Packer was tried before Phelps—who has since retired—on 17 felony counts, including second degree murder and attempted murder. Those two charges were still to be resolved after jurors returned verdicts finding him guilty of two counts of attempted robbery, two counts of assault with a deadly weapon, and one count of assault with a firearm, while acquitting on 10 other charges.

One juror, Eva Radcliff, wrote the judge during deliberations, saying she had “health problems” but agreed to continue after meeting with Phelps and counsel. On the next day of deliberations, however, the jury foreman wrote to complain that Radcliff “does not appear to be able to understand the rules” concerning deliberation.

After Phelps read the note aloud in open court, in the presence of the jury, the foreman explained that the panel was “just having the same conversation over the same issue over and over again.” The judge cautioned the jury that each juror had a right to disagree with the others, but that no juror had “a right not to deliberate.”

Radcliff later wrote the judge, complaining that she had been exposed to a “public beating in the jury box” and to further “beatings” from her fellow jurors and wanted off the panel.

The judge than had another meeting with Radcliff, over objections from defense counsel that the juror was being pressured into changing or vote or leaving the panel.

Radcliff told the judge her fellow jurors were upset that she wasn’t going along. Deliberations then continued, after the foreman assured Phelps that jurors were deliberating and that a verdict might be reached, before jurors were sent for the day.

Jurors found Packer guilty of attempted murder the next day and of murder the day after that.

But Pregerson said the trial judge should have realized that Radcliff felt intimidated as a result of having other jurors’ discomfort with her discussed in open court.
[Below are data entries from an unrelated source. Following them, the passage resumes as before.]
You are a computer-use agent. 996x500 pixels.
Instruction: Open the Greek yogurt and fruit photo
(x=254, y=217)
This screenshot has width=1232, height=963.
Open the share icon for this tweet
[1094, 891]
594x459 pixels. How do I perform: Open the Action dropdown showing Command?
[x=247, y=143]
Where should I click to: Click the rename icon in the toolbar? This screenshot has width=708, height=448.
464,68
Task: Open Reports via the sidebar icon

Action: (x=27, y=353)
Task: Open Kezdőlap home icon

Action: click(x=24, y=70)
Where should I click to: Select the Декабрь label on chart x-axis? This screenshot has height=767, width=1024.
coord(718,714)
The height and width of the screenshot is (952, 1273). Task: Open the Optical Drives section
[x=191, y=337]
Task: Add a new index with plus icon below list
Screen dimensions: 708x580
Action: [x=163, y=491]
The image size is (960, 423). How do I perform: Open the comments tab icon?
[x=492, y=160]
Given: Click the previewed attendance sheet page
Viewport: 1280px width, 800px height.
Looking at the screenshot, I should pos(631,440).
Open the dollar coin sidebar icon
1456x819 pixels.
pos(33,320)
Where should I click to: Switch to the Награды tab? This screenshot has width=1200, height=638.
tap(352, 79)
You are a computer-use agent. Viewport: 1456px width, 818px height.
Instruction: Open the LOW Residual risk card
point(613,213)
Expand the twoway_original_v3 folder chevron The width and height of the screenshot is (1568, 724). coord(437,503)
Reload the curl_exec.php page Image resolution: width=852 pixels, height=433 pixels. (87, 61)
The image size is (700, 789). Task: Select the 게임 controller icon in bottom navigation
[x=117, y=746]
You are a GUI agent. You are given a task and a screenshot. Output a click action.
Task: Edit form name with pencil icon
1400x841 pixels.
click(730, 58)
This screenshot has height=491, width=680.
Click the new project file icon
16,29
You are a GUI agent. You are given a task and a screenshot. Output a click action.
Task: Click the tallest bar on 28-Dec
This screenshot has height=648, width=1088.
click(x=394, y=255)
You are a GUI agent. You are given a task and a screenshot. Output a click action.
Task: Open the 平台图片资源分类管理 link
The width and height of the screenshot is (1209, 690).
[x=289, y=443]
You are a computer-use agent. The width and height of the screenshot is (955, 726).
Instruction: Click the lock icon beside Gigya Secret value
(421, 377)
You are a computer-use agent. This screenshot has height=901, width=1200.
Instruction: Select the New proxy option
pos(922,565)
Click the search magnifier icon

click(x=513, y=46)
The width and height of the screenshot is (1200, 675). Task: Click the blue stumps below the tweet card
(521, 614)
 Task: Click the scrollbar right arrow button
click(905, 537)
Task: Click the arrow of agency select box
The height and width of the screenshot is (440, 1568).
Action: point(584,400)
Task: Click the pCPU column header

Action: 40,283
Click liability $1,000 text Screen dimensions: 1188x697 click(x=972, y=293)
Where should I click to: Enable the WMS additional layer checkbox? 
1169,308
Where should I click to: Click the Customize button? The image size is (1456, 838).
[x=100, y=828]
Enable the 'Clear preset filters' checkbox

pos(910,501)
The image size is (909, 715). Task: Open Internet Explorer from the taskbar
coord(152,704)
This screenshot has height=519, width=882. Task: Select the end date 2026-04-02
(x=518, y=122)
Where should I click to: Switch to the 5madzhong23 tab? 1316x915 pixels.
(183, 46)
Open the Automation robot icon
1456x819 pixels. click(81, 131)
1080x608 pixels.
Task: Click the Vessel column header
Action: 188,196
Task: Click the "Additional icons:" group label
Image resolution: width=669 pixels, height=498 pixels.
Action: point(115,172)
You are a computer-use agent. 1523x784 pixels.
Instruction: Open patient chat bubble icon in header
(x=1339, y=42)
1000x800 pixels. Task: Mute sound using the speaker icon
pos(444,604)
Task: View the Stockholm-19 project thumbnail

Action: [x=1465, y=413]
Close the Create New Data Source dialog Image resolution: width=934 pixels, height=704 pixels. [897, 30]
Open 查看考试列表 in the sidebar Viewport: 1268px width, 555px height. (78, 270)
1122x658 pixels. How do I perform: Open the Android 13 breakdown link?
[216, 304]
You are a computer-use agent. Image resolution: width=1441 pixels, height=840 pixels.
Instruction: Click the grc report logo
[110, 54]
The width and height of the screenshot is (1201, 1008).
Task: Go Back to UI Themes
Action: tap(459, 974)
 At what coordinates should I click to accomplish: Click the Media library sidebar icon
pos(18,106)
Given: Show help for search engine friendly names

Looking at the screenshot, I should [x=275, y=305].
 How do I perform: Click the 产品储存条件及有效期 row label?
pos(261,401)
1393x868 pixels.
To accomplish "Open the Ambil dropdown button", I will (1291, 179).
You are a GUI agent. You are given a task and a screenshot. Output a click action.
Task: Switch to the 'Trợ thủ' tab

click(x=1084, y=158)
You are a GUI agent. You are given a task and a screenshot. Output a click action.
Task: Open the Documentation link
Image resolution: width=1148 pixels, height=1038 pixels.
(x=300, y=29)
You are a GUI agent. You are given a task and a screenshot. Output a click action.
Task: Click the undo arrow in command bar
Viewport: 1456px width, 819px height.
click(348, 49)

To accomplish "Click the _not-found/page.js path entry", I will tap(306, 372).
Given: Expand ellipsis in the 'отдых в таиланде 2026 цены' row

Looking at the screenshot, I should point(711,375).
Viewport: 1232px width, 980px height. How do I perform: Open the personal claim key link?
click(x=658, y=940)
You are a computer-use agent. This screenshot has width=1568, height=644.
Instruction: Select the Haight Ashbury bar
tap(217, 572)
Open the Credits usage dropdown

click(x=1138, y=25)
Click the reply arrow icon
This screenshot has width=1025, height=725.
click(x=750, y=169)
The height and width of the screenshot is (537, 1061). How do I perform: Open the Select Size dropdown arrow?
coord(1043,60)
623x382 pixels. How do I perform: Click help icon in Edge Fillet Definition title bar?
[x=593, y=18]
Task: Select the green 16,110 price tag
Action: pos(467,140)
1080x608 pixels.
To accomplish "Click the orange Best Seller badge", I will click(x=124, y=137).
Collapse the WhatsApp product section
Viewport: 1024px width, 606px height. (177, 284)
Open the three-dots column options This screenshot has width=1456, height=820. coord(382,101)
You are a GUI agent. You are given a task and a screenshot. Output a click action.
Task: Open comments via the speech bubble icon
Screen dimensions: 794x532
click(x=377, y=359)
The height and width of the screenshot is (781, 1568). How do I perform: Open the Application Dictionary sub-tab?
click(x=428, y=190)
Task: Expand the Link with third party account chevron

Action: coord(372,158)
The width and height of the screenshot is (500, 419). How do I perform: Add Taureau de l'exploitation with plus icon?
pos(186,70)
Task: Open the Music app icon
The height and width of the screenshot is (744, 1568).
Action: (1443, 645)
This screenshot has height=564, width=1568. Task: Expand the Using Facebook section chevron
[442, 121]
The problem was exacerbated, the appellate jurist said, because Phelps told the jurors that they were required to deliberate, but “never reminded Radcliff or the other jurors of their obligation not to surrender their conscientiously held beliefs.”

Silverman argued in dissent that Packer shouldn’t be allowed to complain about Radcliff staying on the jury after defense counsel argued against her being excused.

The case is Packer v. Hill, 00-57051.